第490話 10人の魔法使い18

 規則正しいノックのあと、入出許可のデリアの声が聞こえてきた。

 さすがにお願いしてものの10分もしないうちに帰ってきたのだ。



「どうぞ、入って!」



 中ではリアンはじめ侍女やメイドが食事の準備を始めている。

 私はいつもの場所で座り、ウィルやイチアも座って待っている。



「お連れしました!」



 部屋に入ってきたデリアの足元には、何故かアルカが引きずられていた。

 何事だろう?これは、触れない方がいいのだろう。私は、そっとデリアの顔を見た。



「えっと……みんな揃ってる?」

「えぇ、もちろんです!」



 ニッコリ笑顔のデリアに怯えているアルカ。



「じゃあ、そこに座ってくれる?特に順番とかないから、自由に……」



 次々に入ってくる魔法使いたちが思い思いの場所に座る。

 私は、みなが座ったのを確認したあと、さてと……始めた。



「みんな、アンバー領へようこそ。これまではフレイゼンで研究をしてきた中で、

 今回こちらに移動してきてもらったんだけど、勝手も違うし気候や生活様式も違う

 こともあると思うけど、のびのびとそれぞれの研究を続けて行ってちょうだい。

 その中で、アンバー領にとって、役に立つような研究ならどんどん提案していって

 欲しいの。その中で、実行するしないわは私が判断する。もっと研究を続けて

 欲しいときはお願いするわ!

 この領地にもすでに研究者ではないけど、とても素晴らしい職人がいるの。

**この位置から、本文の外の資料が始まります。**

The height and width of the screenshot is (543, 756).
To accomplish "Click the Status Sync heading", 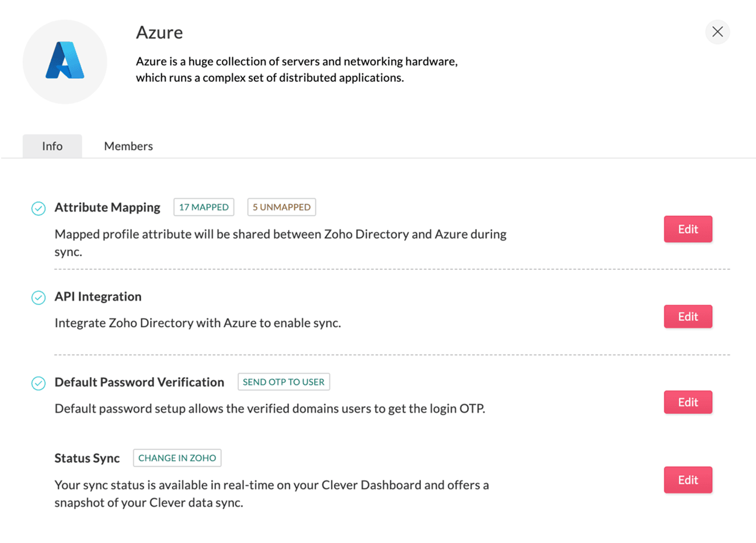I will (87, 458).
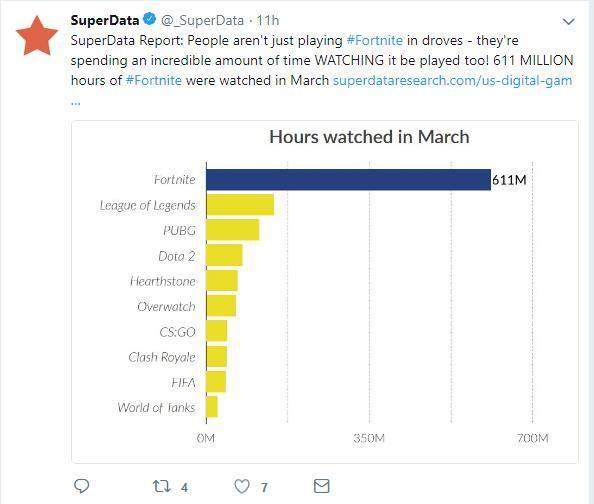This screenshot has width=594, height=504.
Task: Click the @_SuperData handle
Action: [x=202, y=20]
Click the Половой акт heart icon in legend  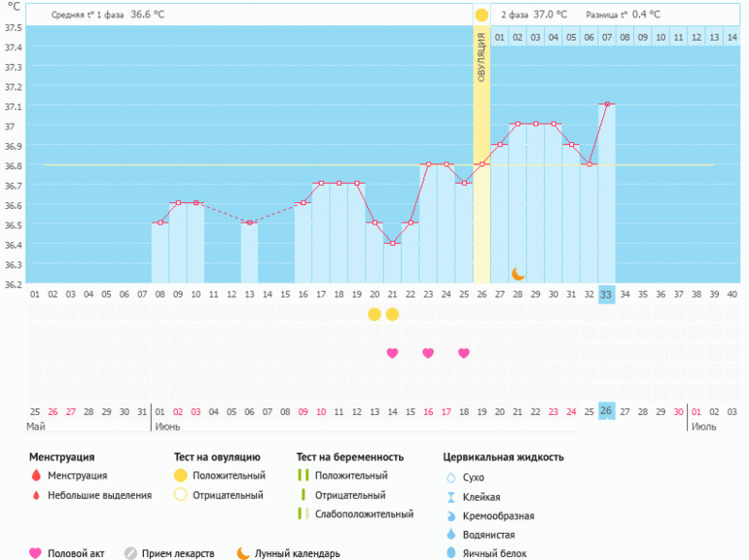[x=36, y=553]
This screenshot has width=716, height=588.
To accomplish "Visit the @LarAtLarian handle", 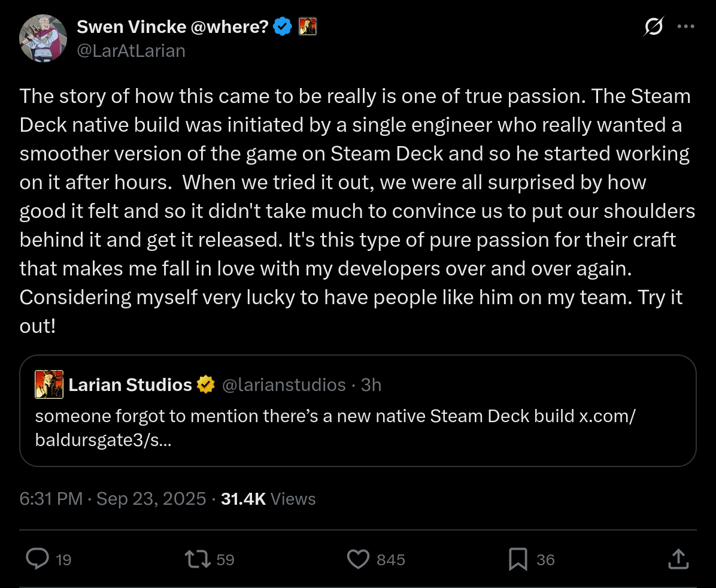I will [131, 51].
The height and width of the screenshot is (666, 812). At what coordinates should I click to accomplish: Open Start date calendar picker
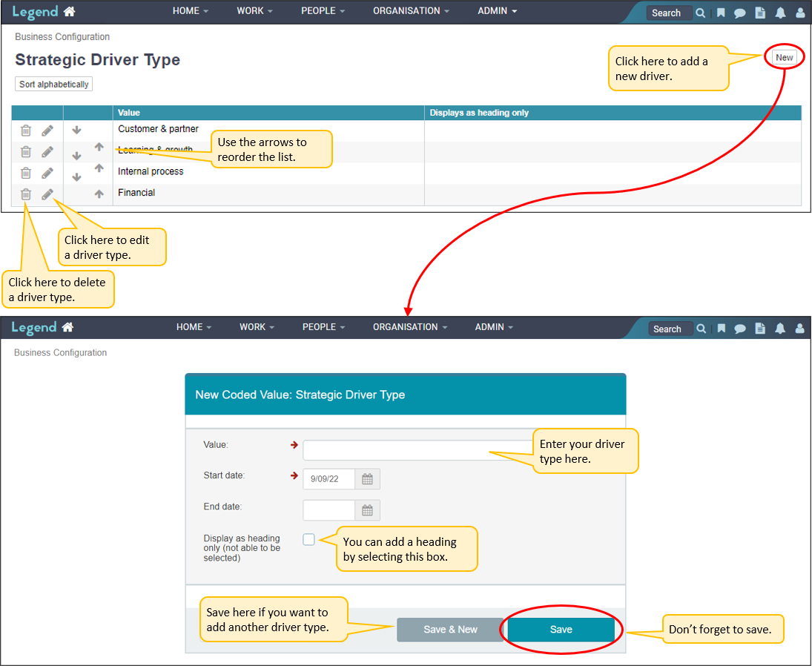[367, 479]
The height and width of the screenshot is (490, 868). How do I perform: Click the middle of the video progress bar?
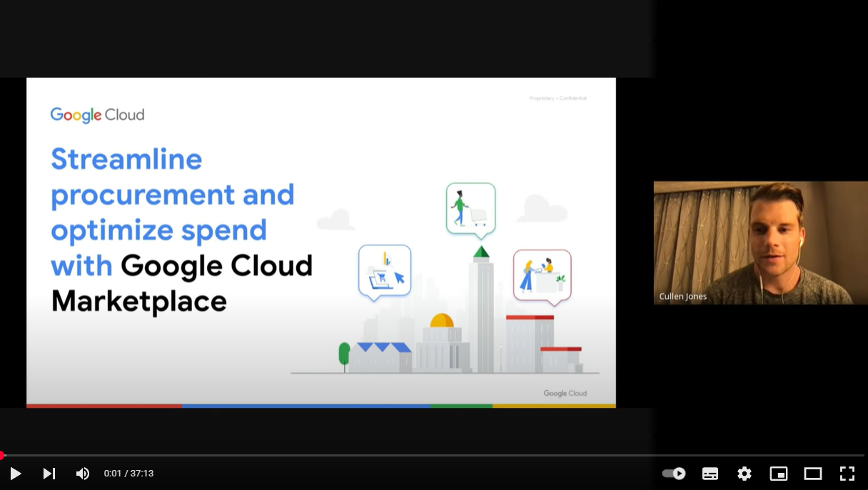point(434,455)
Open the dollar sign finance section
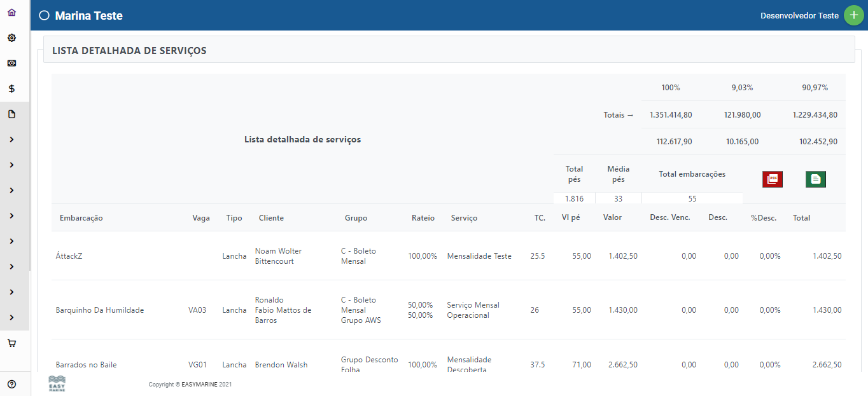This screenshot has width=868, height=396. (x=11, y=88)
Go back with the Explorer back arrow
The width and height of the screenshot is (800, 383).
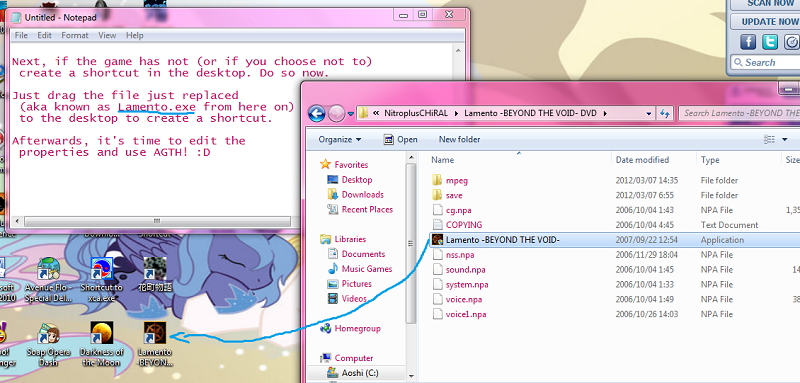(x=317, y=113)
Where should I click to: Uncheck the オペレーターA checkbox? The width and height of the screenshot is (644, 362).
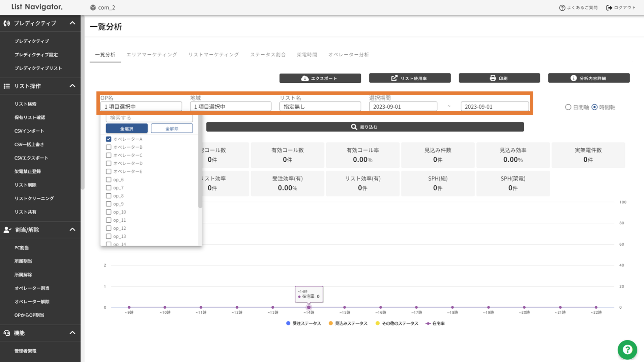point(109,139)
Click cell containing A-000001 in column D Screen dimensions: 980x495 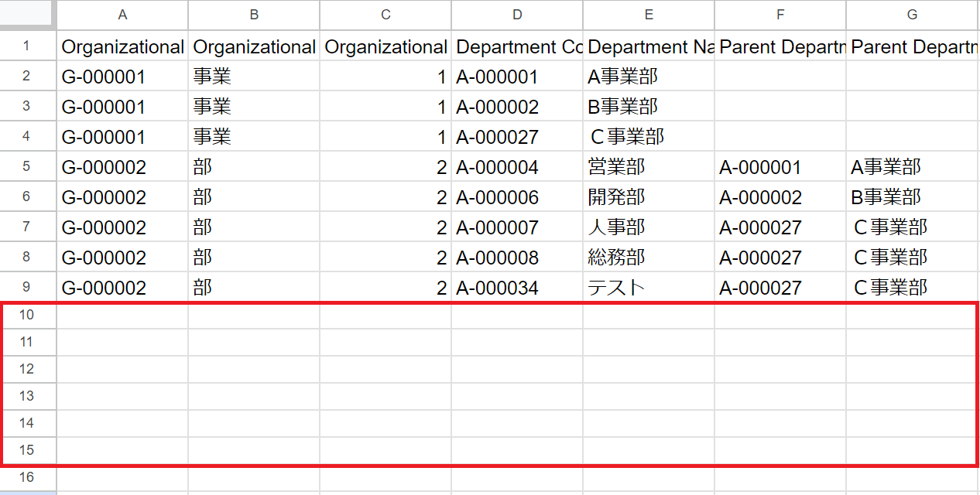(x=517, y=77)
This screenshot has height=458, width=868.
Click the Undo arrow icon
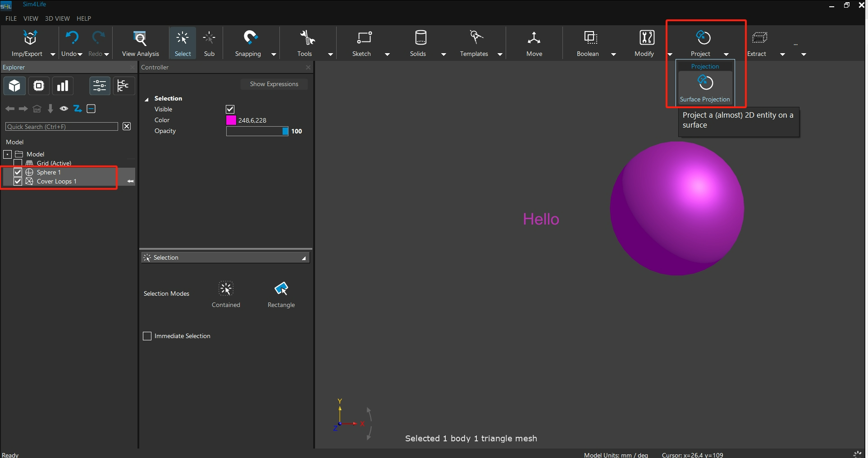point(71,38)
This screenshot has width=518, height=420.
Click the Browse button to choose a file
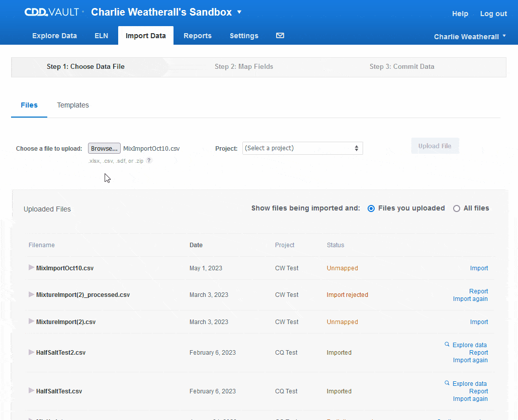pyautogui.click(x=104, y=148)
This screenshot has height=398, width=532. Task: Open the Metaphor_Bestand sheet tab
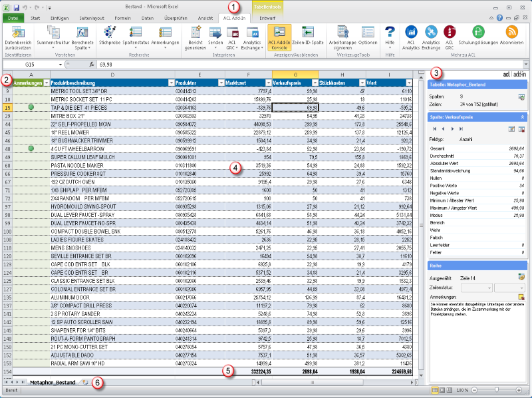click(x=52, y=382)
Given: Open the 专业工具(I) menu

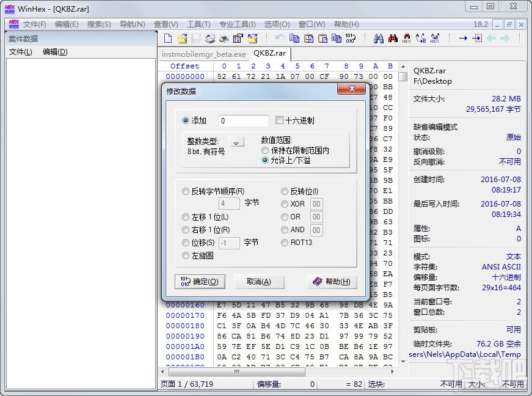Looking at the screenshot, I should [x=237, y=24].

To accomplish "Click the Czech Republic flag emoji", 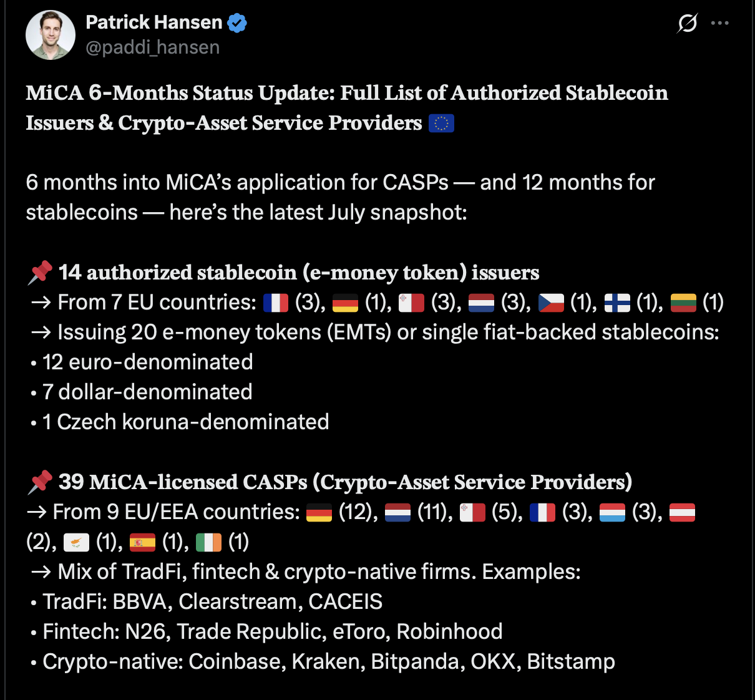I will [x=551, y=303].
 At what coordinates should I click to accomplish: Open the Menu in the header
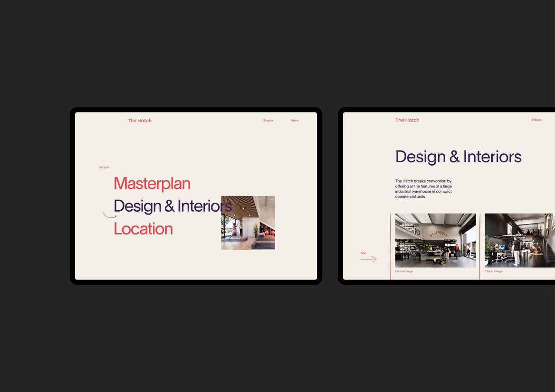(295, 121)
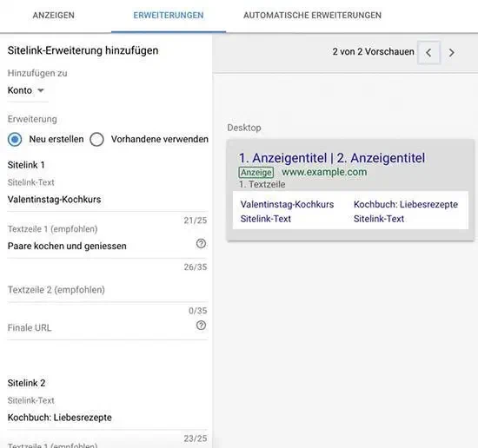Click the ad headline in Desktop preview
This screenshot has width=478, height=448.
pos(332,158)
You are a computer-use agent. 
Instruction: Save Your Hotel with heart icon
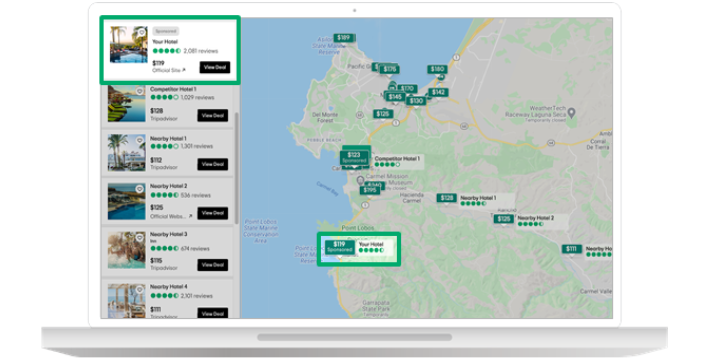click(142, 32)
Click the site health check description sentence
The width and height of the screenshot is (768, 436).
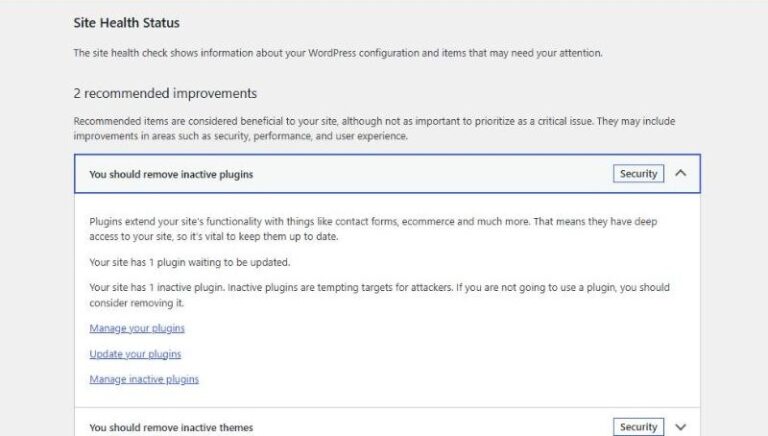[x=338, y=53]
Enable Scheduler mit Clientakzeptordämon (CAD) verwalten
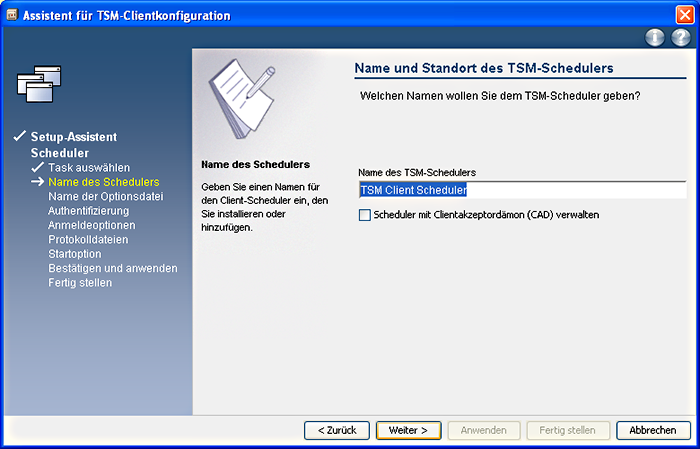Image resolution: width=700 pixels, height=449 pixels. [x=365, y=215]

その

 職人と手を組んでもらっても構わない。お給金の分だけはきっちり働いてね!

 領地では、いろいろな分野のことを

 学びたい領民もいるの。蔑ろにするでもなく、バカにすることなく、純粋に知り

 たいという欲求には応えてあげて。この領地では、学びがたりないの。その領民の

 学びを補填してあげて欲しい。

 基礎の読み書きについては、7割の人が出来る。ただ、苦手な人もいるの。そう

 いう人もいることを十分に配慮してちょうだい。

 あと、もっと高等なことを学びたいという領民もいるわ!そういう人は、有料だ

 けど、学校を開くつもり。あなたたちは、研究者であるとともに彼らの先生にも

 なること、忘れないでほしい。

 研究室だけでなく、領地に飛び出していって、領民に寄り添う研究をしてほしいと

 願っているわ!」



 私はグラスを持つ。もちろん、私の分は、葡萄ジュースなのだが……みなのグラスには『赤い涙』が入っている。



「今日という日……みなの研究がうまく行くように!」



 グラスをもち上げると、みなが立ってグラスを掲げた。誰とは言わず、一同乾杯だ。



「アンバー領のために、アンバー領の民のために、アンナリーゼ様のために」



 驚いた。示し合わせたかのような掛け声にありがとうと微笑むとそれぞれ一口葡萄酒を飲む。



「うっま……何これ……」

「アンバー領最高級の葡萄酒。今日だけだからね!飲みたかったら、大金叩いて

 買ってちょうだい!」



 ニコニコと微笑むと、高そう……と零れた。



「アンバー領は、蒸留酒だけでなく葡萄酒を始め果実酒も作っているの。

 よかったら、それらも試してみて!でも、明日には移動になるから、ほどほどに

 お願いね?飲みやすいから……ついつち飲みすぎてしまうらしいわ!」



 返事のいいのだが、やはり飲みやすいので結構の量を飲んでいるなと横目で見ながら、料理を運んでもらう。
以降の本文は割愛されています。